Em Portugal todos os anos são dedicados à sua profilaxia e salvo raras excepções, como aquela que levou José Sócrates a ter de “fugir” de um grupo de estudantes que o cercaram, “espontaneamente”, ao som do cântico “Com um Governo fascista não se pode ser artista”, a chamada às armas contra a ameaça fascista é apenas o pretexto que a esquerda usa para atentar contra qualquer um que governe ou pretenda governar sem o seu consentimento.
Recentemente, o espectro do Duce paira sobre a cabeça de André Ventura, um produto derivado das elites que desde 1974 transformaram a democracia numa autêntica oligarquia, com uma miríade de ramificações, cujo resultado é um país semidemocrático, brutalmente endividado, corrupto e pobre. André Ventura, formado em populismo, tornou-se o ventríloquo da massa dos excluídos (deploráveis). Ele fala em nome deles e diz o que eles querem ouvir. Paradoxalmente, a sua ascensão meteórica deve-se aos media que o persegue e delira com quem grita para as suas câmaras “nazifascista”. Obviamente que André Ventura aproveita o efeito de retribuição do ódio que acumula, numa megaoperação de martírio que sempre funciona num país profundamente católico.

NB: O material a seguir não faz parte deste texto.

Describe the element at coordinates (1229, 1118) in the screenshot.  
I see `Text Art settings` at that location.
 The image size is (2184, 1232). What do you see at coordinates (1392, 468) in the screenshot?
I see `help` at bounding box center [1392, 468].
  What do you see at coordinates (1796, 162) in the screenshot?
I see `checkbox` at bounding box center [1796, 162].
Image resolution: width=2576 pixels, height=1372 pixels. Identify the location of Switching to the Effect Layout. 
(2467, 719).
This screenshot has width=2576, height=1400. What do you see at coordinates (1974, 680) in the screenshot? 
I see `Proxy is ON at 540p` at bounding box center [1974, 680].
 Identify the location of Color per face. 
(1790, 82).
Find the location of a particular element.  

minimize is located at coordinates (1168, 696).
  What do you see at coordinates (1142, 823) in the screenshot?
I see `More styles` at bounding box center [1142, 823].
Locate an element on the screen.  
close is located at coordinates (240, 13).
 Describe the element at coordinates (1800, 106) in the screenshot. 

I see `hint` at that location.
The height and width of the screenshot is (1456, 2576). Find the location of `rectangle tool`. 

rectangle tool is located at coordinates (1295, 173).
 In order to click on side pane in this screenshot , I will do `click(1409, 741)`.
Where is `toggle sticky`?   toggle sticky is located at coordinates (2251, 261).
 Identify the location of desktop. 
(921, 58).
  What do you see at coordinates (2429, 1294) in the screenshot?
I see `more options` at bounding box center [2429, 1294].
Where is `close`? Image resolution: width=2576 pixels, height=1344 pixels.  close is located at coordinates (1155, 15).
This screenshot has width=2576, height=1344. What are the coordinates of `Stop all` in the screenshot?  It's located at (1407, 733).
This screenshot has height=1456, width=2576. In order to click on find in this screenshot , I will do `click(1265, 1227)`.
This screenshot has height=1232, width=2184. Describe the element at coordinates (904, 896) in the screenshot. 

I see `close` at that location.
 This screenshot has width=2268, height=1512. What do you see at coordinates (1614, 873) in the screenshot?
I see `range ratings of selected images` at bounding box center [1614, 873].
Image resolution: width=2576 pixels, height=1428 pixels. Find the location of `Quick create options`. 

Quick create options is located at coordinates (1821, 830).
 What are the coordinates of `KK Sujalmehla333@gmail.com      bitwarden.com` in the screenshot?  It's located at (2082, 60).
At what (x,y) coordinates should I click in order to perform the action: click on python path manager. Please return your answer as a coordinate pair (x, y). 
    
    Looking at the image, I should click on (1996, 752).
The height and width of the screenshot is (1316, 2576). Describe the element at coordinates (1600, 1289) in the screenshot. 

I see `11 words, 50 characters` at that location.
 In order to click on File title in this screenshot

Há canais de televisão, jornais e revistas que se dedicam quase exclusivamente à doença e ao seu criador. A obsessão antifascista é tal que uma simples saudação romana é vista como um perigo iminente (embora eterno) e motivo para convocar a Casta de exorcistas do país para, durante dias ou semanas, em estúdio ou nas respectivas redacções, se desdobrar em rituais de purificação do antifascismo. O curioso é que nada disto acontece quando em causa está um braço no ar com o punho fechado. Nestes casos, a Casta aplica a teoria de Gramsci: “condenamos a violência fascista porque é regressiva, mas defendemos a violência comunista porque é progressista”. É a violência do bem em prol da humanidade ou a suprema presunção elevada a crime contra a humanidade.
Há também quem use o “fascismo” para ganhar a vida, seja através da venda de livros, como o sr. Scurati, ou para obter um alto cargo na administração pública ou um emprego, uma causa ou um cargo nos órgãos do partido, uma subvenção para desqualificar e excluir vozes discordantes ou para produzir este ou aquele estudo, enfim, há todo um SNS mobilizado em torno da doença de Mussolini. E é graças a ele que o Duce se mantém vivo.
Em suma, se ainda há vestígios do fascismo deve-se a quem o revive todos os dias, ao ponto de não distinguir mais a história da sua caricatura.